As filed with the Securities and Exchange Commission on May 17, 2013
Registration No. 333-120418
SECURITIES AND EXCHANGE COMMISSION
Washington, D.C. 20549
POST-EFFECTIVE AMENDMENT NO. 1
TO
FORM S-8
REGISTRATION STATEMENT
Under
The Securities Act of 1933
OUTDOOR CHANNEL HOLDINGS, INC.
(Exact name of Registrant as specified in its charter)
Delaware | 33-0074499 | |
(State or other jurisdiction of incorporation or organization) | (I.R.S. Employer Identification Number) |
43455 Business Park Drive
Temecula, California 92590
(951) 699-6991
(Address including zip code, and telephone number, including area code, of principal executive offices)
Outdoor Channel Holdings, Inc.
Non-Statutory Stock Option Plan and Agreement for William A. Owen
(Full title of the plans)
Thomas E. Hornish
President and Chief Executive Officer
43455 Business Park Drive
Temecula, California 92590
(951) 699-6991
(Name, address, and telephone number, including area code, of agent for service)
Copies to:
Catherine C. Lee
Executive Vice President, General Counsel and
Corporate Secretary
43455 Business Park Drive
Temecula, California 92590
(951) 699-6991
DEREGISTRATION OF SECURITIES
This Post-Effective Amendment No. 1 relates to the following Registration Statement on Form S-8 (the “Registration Statement”) of Outdoor Channel Holdings, Inc., a Delaware corporation (the “Company”): File No. 333-120418, pertaining to the registration of shares of common stock, par value $0.001 per share, of the Company (“Common Stock”), for sale under the Outdoor Channel Holdings, Inc. Non-Statutory Stock Option Plan and Agreement for William A. Owen.
On May 17, 2013, pursuant to the Agreement and Plan of Merger (the “Merger Agreement”), dated as of March 13, 2013, as amended May 2, 2013 and May 8, 2013, by and among the Company, Kroenke Sports & Entertainment LLC, a Delaware limited liability company (“KSE”), and KSE Merger Sub, Inc., a Delaware corporation and wholly owned subsidiary of KSE (“Merger Sub”), Merger Sub merged with and into the Company with the Company surviving the merger as a wholly owned subsidiary of KSE (the “Merger”).
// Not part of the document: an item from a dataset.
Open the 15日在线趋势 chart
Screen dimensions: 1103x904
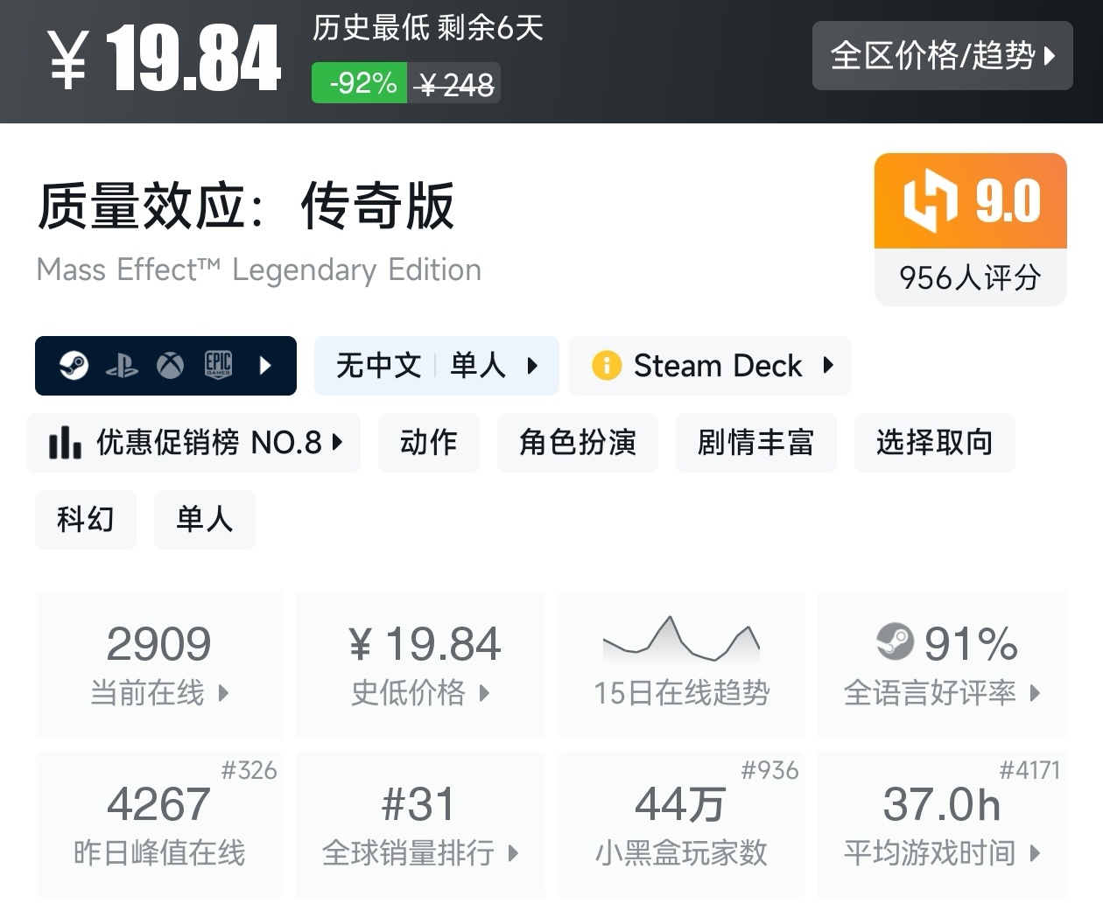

As a result of the Merger, the offering pursuant to the Registration Statement has been terminated. In accordance with an undertaking made by the Company in the Registration Statement to remove from registration, by means of a post-effective amendment, any of the securities registered under the Registration Statement which remain unsold at the termination of the offering, the Company hereby removes from registration all shares of Common Stock registered under the Registration Statement that remain unsold as of the effective time of the Merger.
SIGNATURES
Pursuant to the requirements of the Securities Act of 1933, the registrant certifies that it has reasonable grounds to believe that it meets all of the requirements for filing this Post-Effective Amendment No. 1 to Form S-8 and has duly caused this Post Effective Amendment No. 1 to Form S-8 to be signed on its behalf by the undersigned, thereunto duly authorized, in the City of Temecula, State of California, on May17, 2013.
OUTDOOR CHANNEL HOLDINGS, INC. | ||
By: | /s/ Thomas D. Allen | |
Thomas D. Allen | ||
Executive Vice President, Chief Operating Officer and Chief Financial Officer |
Pursuant to the requirements of the Securities Act of 1933, this Post-Effective Amendment No. 1 to Form S-8 has been signed below by the following persons in the capacities and on the dates indicated.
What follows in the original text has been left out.